I’ll give an example. Let’s say our conversion rate is normally just 3-4%. For a post in which we talk about marketing funnels, our conversion rate is 15% because we’re sending a very specific segment of visitors to that page.
People like things that are more relevant. Instead of trying to give them a general lead magnet, give them a specific e-book or video unique to their needs.
Think about how you could stand out from the crowd, especially if you’re in the marketing niche. It’s an echo chamber and a lot of people are talking about the same things over and over again. You have to think about what you can do to separate yourself from the pack.
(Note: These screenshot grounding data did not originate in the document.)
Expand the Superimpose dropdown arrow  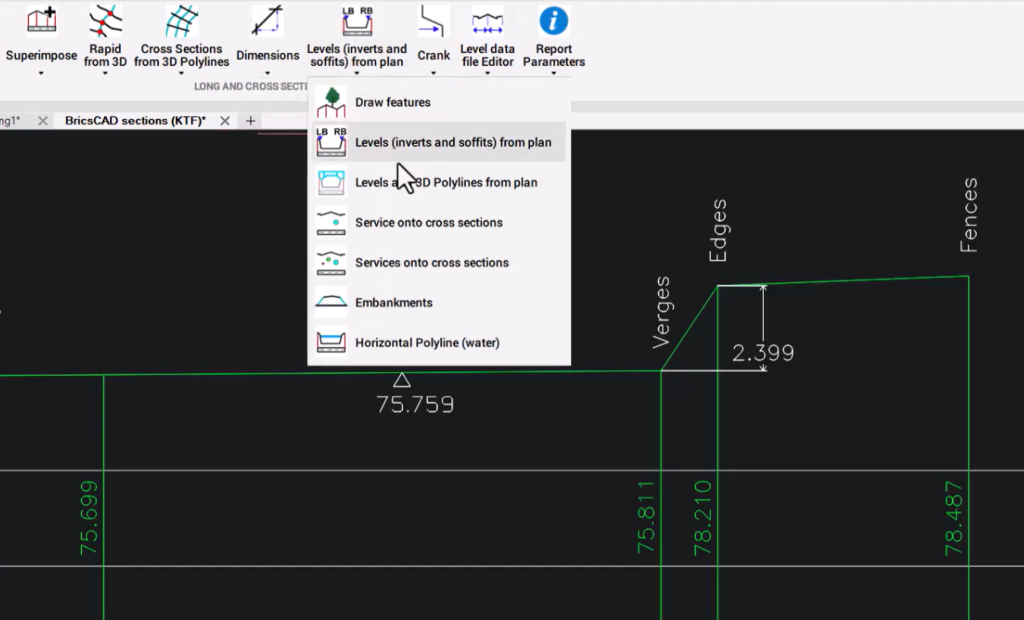40,70
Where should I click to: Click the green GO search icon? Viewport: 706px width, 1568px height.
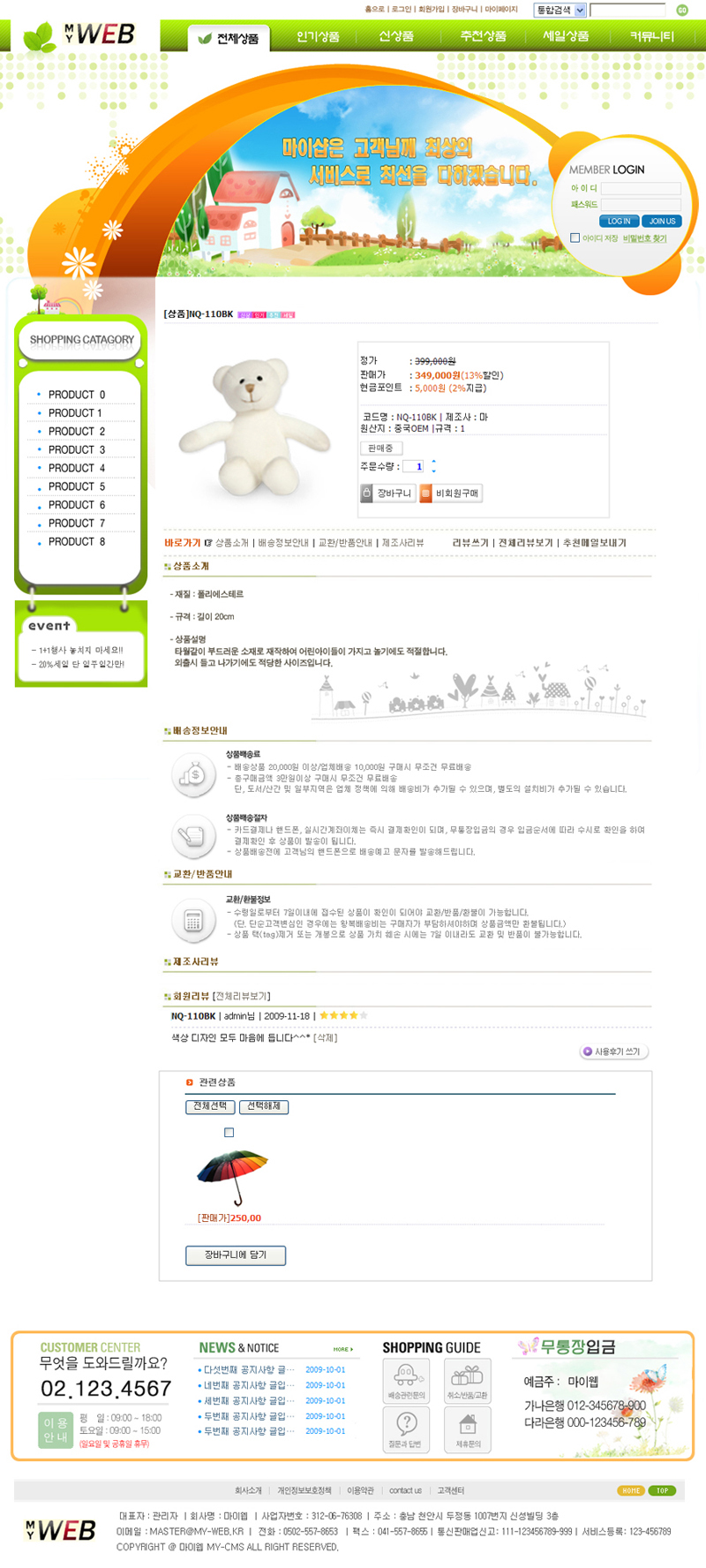[x=682, y=11]
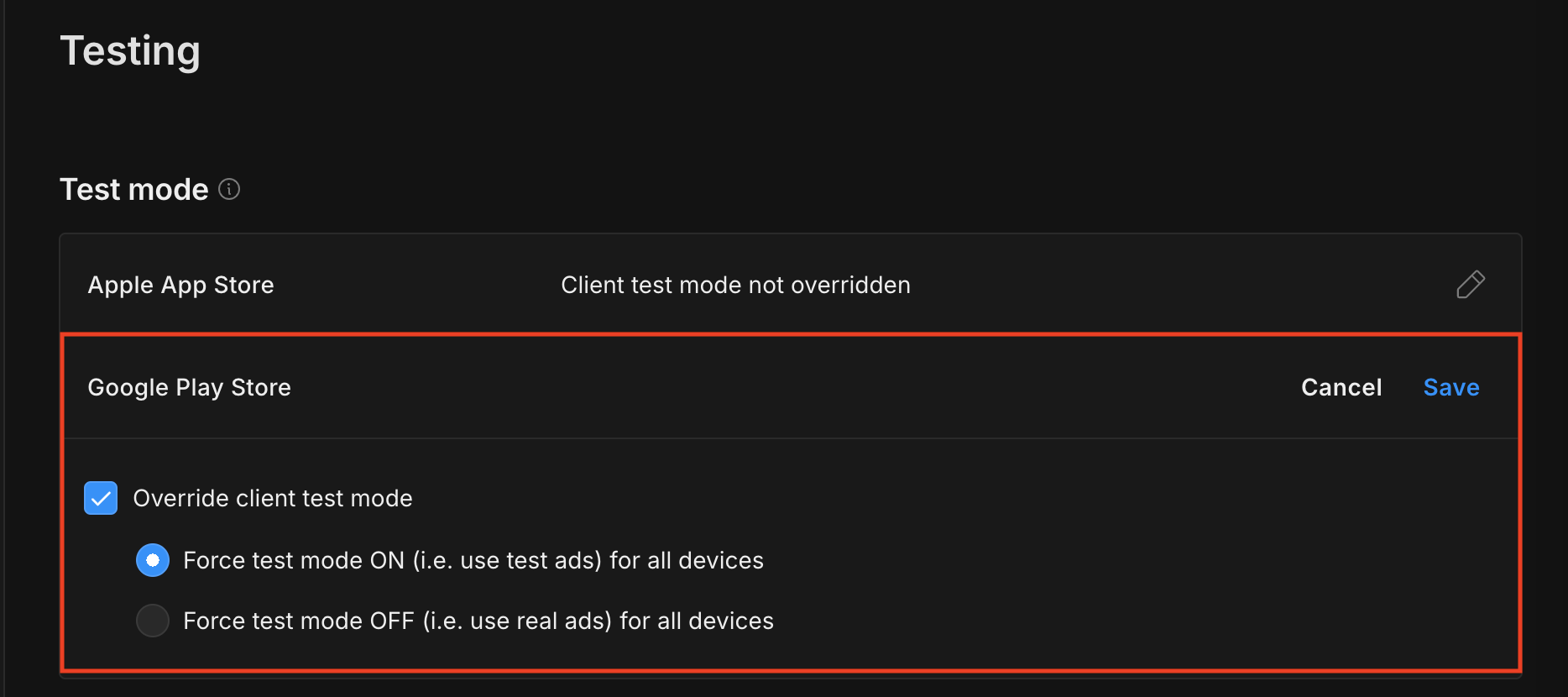Image resolution: width=1568 pixels, height=697 pixels.
Task: Click empty space in the Apple App Store row
Action: pyautogui.click(x=1175, y=285)
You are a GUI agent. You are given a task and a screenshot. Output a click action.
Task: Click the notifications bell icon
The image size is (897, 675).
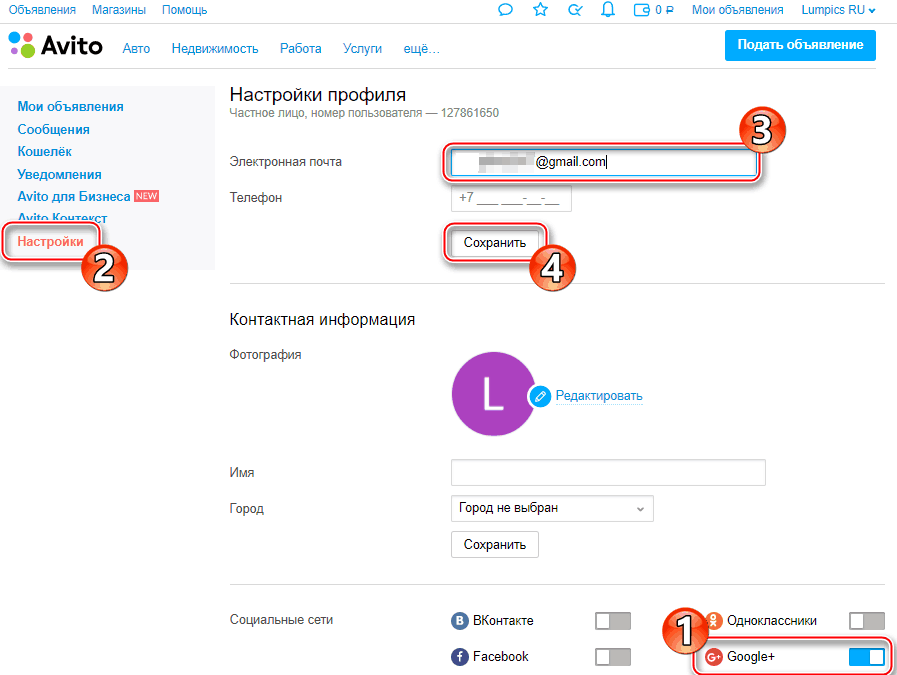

3) Drive Your Visitors to Targeted Case Studies
Think about sending people to case studies first. At one point I was generating 4,000 to 5,000 consulting leads per month. That’s a lot of consulting leads. But what we ended up finding out was that over 90% of these leads weren’t qualified.
The results spoke for themselves. By showing our leads what type of target client worked best with us (size, industry, need) our lead count fell through the roof, but we were getting way more qualified leads. In fact, our qualified lead ratio went up 300%.
You can do this for consumer-based topics, too. If you’re selling something that’s related to weight loss or skin rejuvenation, for example, you could be sending people to topical articles that explain how to do it right and how your eating habits affect your skin and your weight. You can even mention other people who enjoyed results using the practices you’re talking about. Then you can have them download an e-book or other PDF and ask them to become a lead.
The idea is that although you’re taking people down a really long funnel to become leads, when they do become a lead, they’re going to be much more qualified.
4) Take Advantage of Thank You Pages
Speaking of qualified, you want to make sure that after people opt in for a lead magnet, you ask them to immediately take another specific action on the thank you page. Whether that’s to watch a webinar or sign up for a free consultation, they’ll be much more likely to take an action once you’ve already convinced them to take a smaller action.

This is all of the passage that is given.